MLP-Aware Dynamic Instruction Window Resizing in Superscalar Processors for Adaptively Exploiting Available Parallelism

Yuya KORA  Kyohei YAMAGUCHI  Hideki ANDO  

IEICE TRANSACTIONS on Information and Systems   Vol.E97-D   No.12   pp.3110-3123
Publication Date: 2014/12/01
Online ISSN: 1745-1361
DOI: 10.1587/transinf.2014EDP7177
Type of Manuscript: PAPER
Category: Computer System
microprocessor,  superscalar processor,  memory-level parallelism,  instruction-level parallelism,  

Full Text: PDF>>
Buy this Article

Single-thread performance has not improved much over the past few years, despite an ever increasing transistor budget. One of the reasons for this is that there is a speed gap between the processor and main memory, known as the memory wall. A promising method to overcome this memory wall is aggressive out-of-order execution by extensively enlarging the instruction window resources to exploit memory-level parallelism (MLP). However, simply enlarging the window resources lengthens the clock cycle time. Although pipelining the resources solves this problem, it in turn prevents instruction-level parallelism (ILP) from being exploited because issuing instructions requires multiple clock cycles.
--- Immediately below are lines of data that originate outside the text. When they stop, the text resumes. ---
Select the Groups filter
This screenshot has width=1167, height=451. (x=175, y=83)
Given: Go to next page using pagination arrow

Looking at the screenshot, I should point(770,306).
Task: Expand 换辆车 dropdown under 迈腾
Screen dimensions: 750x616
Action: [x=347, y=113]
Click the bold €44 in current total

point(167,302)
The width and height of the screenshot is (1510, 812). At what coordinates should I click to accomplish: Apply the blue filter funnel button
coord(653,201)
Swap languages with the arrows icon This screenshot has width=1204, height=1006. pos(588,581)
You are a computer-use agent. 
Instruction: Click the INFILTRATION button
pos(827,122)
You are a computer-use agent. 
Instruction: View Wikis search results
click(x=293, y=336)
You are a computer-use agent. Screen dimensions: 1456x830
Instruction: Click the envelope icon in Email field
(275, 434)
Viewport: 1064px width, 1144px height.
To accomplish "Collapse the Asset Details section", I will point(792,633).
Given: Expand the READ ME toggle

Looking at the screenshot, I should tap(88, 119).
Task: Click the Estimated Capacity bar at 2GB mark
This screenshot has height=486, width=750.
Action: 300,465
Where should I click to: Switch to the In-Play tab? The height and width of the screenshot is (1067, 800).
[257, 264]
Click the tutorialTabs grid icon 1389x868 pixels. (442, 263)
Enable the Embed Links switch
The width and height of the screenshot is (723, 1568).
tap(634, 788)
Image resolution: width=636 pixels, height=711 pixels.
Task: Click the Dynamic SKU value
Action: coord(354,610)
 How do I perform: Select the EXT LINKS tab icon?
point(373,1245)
This paper proposed a dynamic scheme that adaptively resizes the instruction window based on the predicted available parallelism, either ILP or MLP. Specifically, if the scheme predicts that MLP is available during execution, the instruction window is enlarged and the window resources are pipelined, thereby exploiting MLP. Conversely, if the scheme predicts that less MLP is available, that is, ILP is exploitable for improved performance, the instruction window is shrunk and the window resources are de-pipelined, thereby exploiting ILP. Our evaluation results using the SPEC2006 benchmark programs show that the proposed scheme achieves nearly the best performance possible with fixed-size resources. On average, our scheme realizes a performance improvement of 21% over that of a conventional processor, with additional cost of only 6% of the area of the conventional processor core or 3% of that of the entire processor chip. The evaluation results also show 8% better energy efficiency in terms of 1/EDP (energy-delay product).